### TASK OBJECTIVE
Find the lines below that contain the word "filter" and count them. Only the number should be given.

### MATERIAL SUPPLIED
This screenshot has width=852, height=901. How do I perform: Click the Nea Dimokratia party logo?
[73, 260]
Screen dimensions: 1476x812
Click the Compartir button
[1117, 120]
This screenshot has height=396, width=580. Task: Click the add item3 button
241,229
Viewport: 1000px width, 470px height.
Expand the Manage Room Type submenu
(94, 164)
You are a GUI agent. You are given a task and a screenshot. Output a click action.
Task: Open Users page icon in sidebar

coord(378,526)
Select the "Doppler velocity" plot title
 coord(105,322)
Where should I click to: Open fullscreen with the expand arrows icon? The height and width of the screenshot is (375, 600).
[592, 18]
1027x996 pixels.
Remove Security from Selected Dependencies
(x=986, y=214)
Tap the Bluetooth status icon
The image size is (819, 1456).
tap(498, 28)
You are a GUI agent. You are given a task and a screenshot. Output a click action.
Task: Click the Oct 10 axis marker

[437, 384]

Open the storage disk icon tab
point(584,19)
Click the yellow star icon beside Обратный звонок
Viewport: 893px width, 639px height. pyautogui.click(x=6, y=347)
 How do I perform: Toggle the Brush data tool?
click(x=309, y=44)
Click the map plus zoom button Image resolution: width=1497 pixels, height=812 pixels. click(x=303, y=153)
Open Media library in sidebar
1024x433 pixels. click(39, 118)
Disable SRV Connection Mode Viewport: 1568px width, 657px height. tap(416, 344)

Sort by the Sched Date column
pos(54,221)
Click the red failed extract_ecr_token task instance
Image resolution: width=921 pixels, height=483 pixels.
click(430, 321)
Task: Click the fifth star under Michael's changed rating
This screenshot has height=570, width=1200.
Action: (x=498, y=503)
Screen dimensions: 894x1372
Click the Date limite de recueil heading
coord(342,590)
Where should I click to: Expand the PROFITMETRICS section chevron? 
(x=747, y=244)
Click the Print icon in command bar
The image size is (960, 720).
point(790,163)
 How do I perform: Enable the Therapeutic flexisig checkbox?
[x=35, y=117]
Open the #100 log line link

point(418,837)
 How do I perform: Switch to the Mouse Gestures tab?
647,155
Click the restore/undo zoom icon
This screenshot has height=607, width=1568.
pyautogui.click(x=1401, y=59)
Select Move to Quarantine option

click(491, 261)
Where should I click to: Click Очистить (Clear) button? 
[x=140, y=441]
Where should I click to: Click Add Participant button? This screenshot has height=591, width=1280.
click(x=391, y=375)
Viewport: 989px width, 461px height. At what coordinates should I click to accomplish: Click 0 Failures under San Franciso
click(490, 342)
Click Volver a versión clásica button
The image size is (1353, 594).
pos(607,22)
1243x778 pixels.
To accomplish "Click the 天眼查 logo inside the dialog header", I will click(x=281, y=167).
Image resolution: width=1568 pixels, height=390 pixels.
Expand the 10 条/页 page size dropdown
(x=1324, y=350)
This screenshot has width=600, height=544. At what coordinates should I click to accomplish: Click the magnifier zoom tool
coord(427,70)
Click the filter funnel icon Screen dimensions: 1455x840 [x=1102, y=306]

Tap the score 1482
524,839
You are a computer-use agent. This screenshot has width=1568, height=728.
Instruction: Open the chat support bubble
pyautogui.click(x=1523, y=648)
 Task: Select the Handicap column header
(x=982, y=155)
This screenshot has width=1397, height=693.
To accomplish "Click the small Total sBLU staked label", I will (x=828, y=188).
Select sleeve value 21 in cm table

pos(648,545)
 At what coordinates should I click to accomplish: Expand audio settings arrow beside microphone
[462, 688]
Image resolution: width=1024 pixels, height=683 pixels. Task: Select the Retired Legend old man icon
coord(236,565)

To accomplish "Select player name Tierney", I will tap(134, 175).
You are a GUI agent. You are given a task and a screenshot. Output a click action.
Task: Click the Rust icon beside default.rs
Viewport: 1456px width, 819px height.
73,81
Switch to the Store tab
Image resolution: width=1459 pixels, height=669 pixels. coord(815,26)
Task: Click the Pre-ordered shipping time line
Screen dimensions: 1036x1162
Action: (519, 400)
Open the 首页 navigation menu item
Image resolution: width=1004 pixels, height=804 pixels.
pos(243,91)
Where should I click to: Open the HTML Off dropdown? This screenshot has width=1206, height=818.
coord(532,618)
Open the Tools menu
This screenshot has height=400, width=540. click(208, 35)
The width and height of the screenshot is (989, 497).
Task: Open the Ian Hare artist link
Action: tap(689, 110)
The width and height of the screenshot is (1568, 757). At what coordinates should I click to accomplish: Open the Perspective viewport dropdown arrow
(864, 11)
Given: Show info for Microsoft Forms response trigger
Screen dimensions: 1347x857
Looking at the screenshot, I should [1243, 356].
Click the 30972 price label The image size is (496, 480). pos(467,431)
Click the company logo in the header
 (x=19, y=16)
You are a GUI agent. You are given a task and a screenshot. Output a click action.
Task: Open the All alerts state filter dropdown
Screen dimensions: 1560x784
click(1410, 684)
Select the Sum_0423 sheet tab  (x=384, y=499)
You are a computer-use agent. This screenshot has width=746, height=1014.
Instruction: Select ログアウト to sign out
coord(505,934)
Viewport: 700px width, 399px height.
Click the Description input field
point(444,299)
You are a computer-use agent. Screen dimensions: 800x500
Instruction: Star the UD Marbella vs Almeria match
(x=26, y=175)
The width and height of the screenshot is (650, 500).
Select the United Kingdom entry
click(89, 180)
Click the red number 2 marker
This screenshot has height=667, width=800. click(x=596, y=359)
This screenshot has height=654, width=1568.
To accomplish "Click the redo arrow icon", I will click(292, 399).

### PROBLEM SOLUTION
2